→ **Суть задания**
1. Пожалуйста, приведите ещё раз отрывок из извлечённого текста: начните со слов «Нет ничего хуже, чем» и закончите на словах «в феврале. <…>.».
2. В каком году в Михайловском открыли приют для престарелых литераторов, если верить извлечённому тексту?

→ **Извлечённый текст**
· · · · · · ·

Найти тему

Белгородская Пушкиниана. Несгораемый Пушкин

Пушкин среди декабристов
Пушкин среди декабристов

/Статья доктора экономических наук Якова Миркина в журнале «Родина» №8 за 2019 год/

Нет ничего хуже, чем попасть в пересменок властей. Власти нет. Нет никого, кто мог бы защитить вас. Вы общедоступны. Грабь награбленное. Да, так было. 1905, 1917- 1918-го. годы. А свидетели есть? Да, есть. Михайловское, Тригорское. Петровское – то самое, святое Пушкиногорье. Или Святые горы. Не такими уж невинными они были в феврале. <…>.

«В три дня, чтобы сжечь все сёла…»

В 1911 году, в Михайловском, купленном казной у сына Пушкина Григория, основали приют для престарелых литераторов. И волею судеб там оказалась Варвара Васильевна Тимофеева (Починковская). Писательница в возрасте чуть за шестьдесят. Влюблённая в пушкинское. Готовая хранить, бытописать, очаровывать – пусть даже бильярдными шарами, бывшими когда-то в пушкинской руке.

«17 февраля. Утром донеслись откуда-то слухи: летал аэроплан и сбросил «приказ», в три дня. Чтобы сжечь все сёла. Вторую ночь видим зарево влево от Тригорского 1* (Здесь и ниже В.В. Тимофеева-Починковская. Шесть лет в Михайловском (отрывки из дневника. Цит. по кн.: Святые Горы (составитель И.Т. Будылин). Москва- Санкт-Петербург. Диля 2010. Ст. 107-116). Тригорское – место девичье, онегинское, место библиотеки, место семейства Вульф – там Пушкин обитал днями.

Читаем дальше: «Вчера и третьего дня сожгли три усадьбы: Васильевское, Батово, Вече, сегодня жгут, вероятно Лысую Гору. 18 февраля. Грабят Дериглазово…»

Всё это – пушкинские, соседские усадьбы. Через сто лет мы с Варварой Васильевной, стоя рядом, смотрим на них...

· · · · · · ·

→ **Данные для анализа**
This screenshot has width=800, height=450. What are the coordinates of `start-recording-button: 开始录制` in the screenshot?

· · · · · · ·

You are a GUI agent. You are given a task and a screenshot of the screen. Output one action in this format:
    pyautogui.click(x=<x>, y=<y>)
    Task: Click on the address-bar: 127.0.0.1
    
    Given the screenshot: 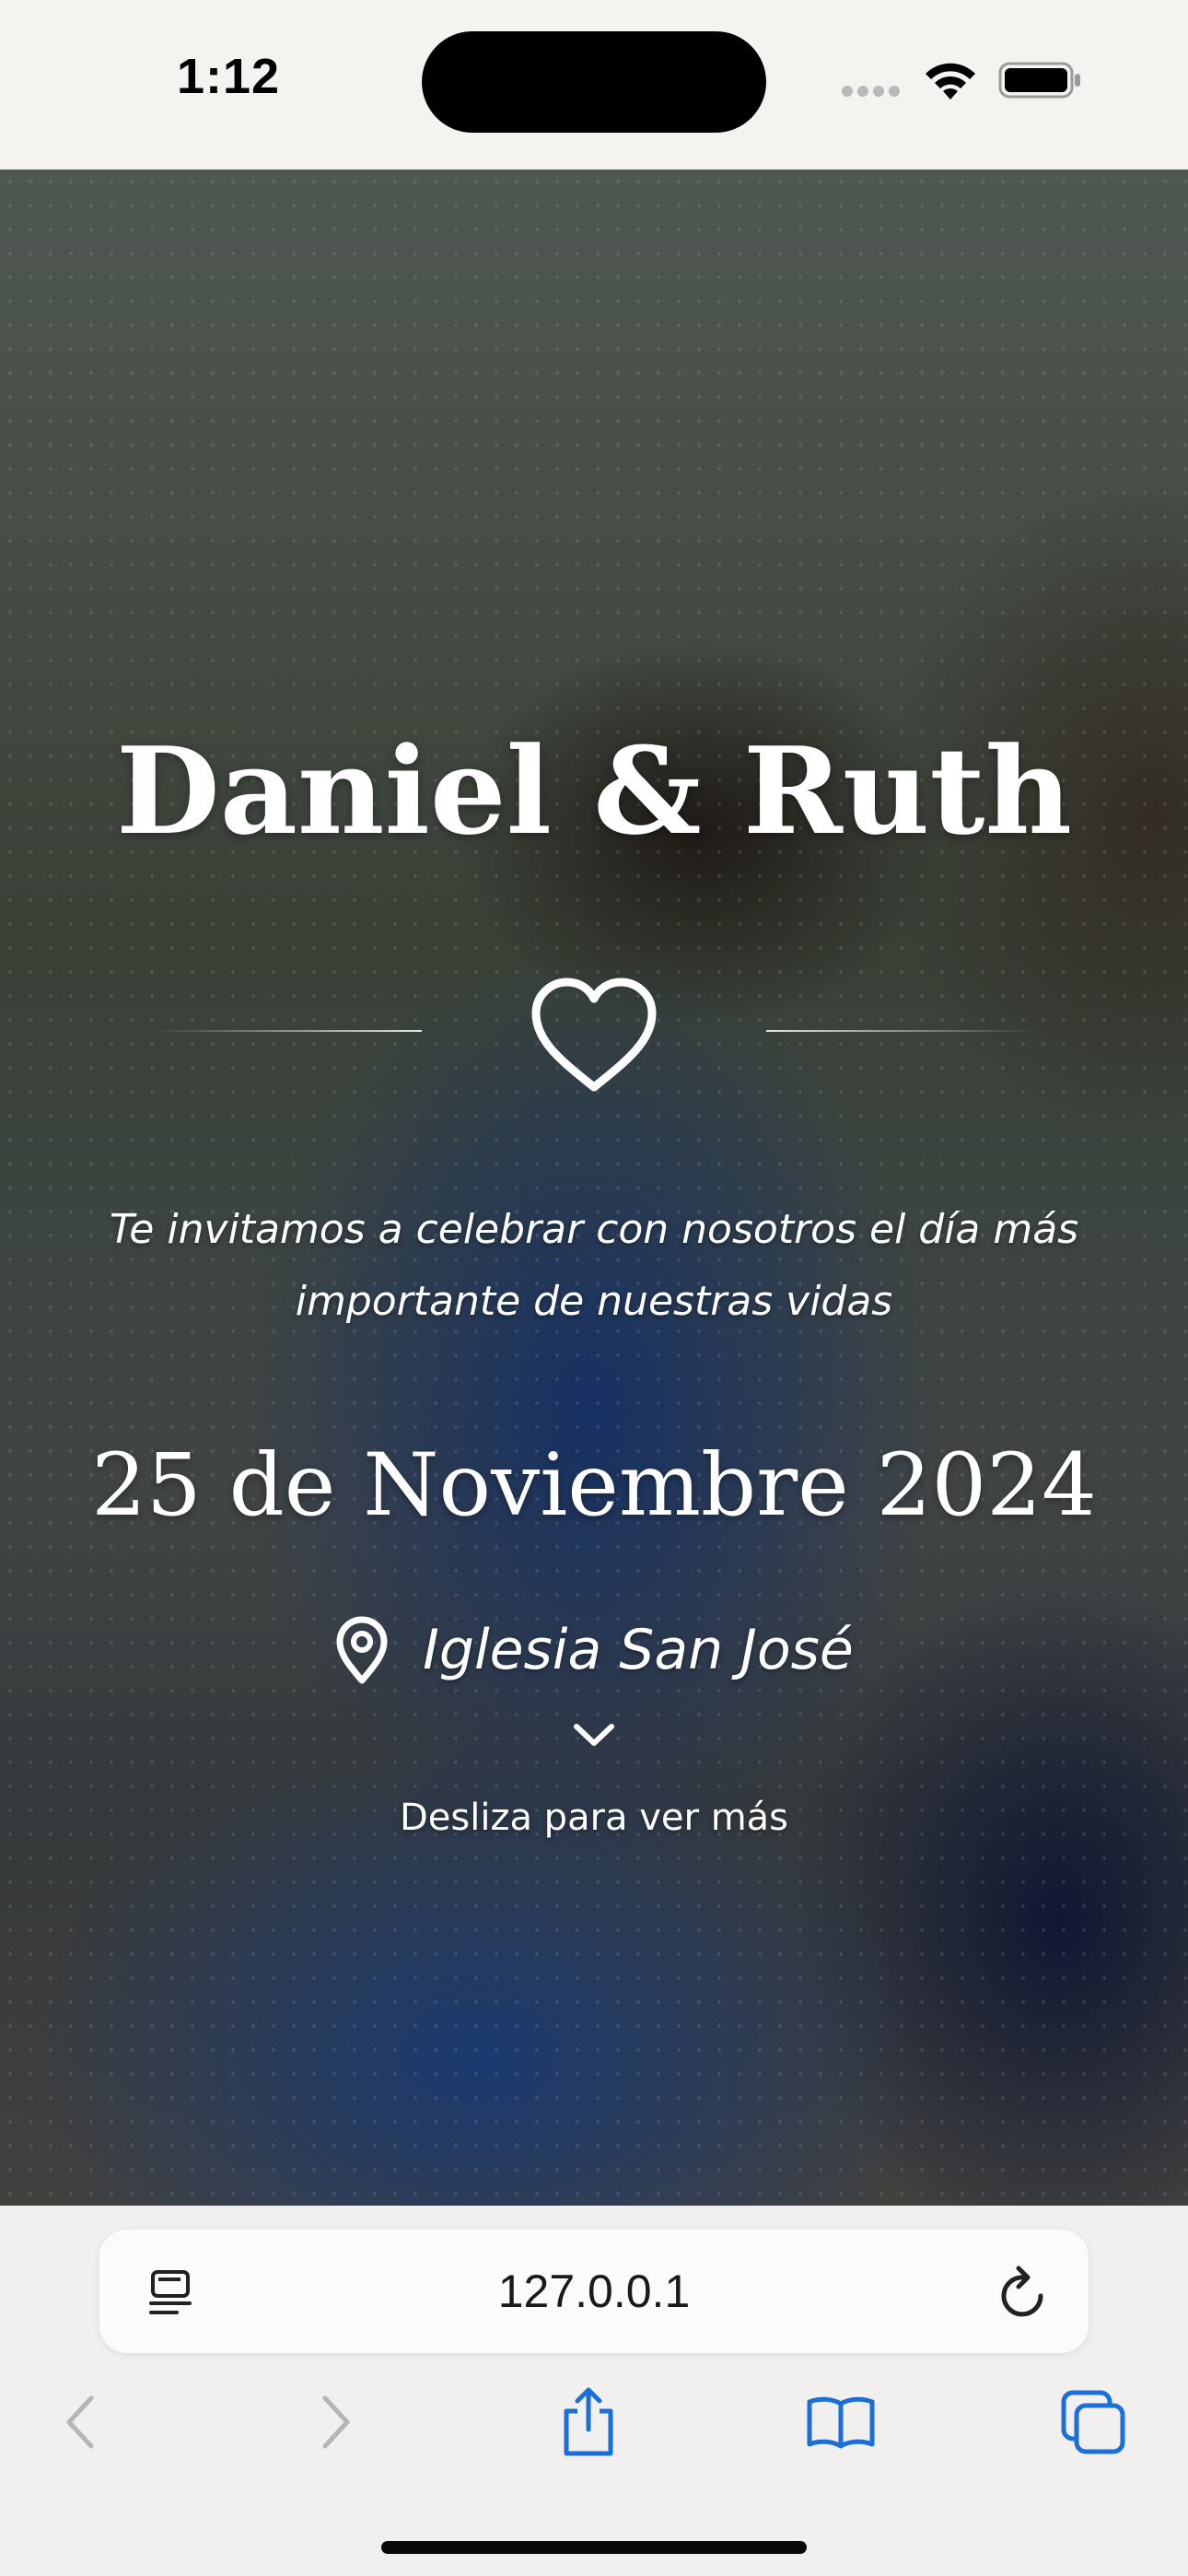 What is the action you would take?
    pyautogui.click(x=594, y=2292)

· · · · · · ·

→ **Ответы к заданиям**
1.
Нет ничего хуже, чем попасть в пересменок властей. Власти нет. Нет никого, кто мог бы защитить вас. Вы общедоступны. Грабь награбленное. Да, так было. 1905, 1917- 1918-го. годы. А свидетели есть? Да, есть. Михайловское, Тригорское. Петровское – то самое, святое Пушкиногорье. Или Святые горы. Не такими уж невинными они были в феврале. <…>.

2. В 1911 году.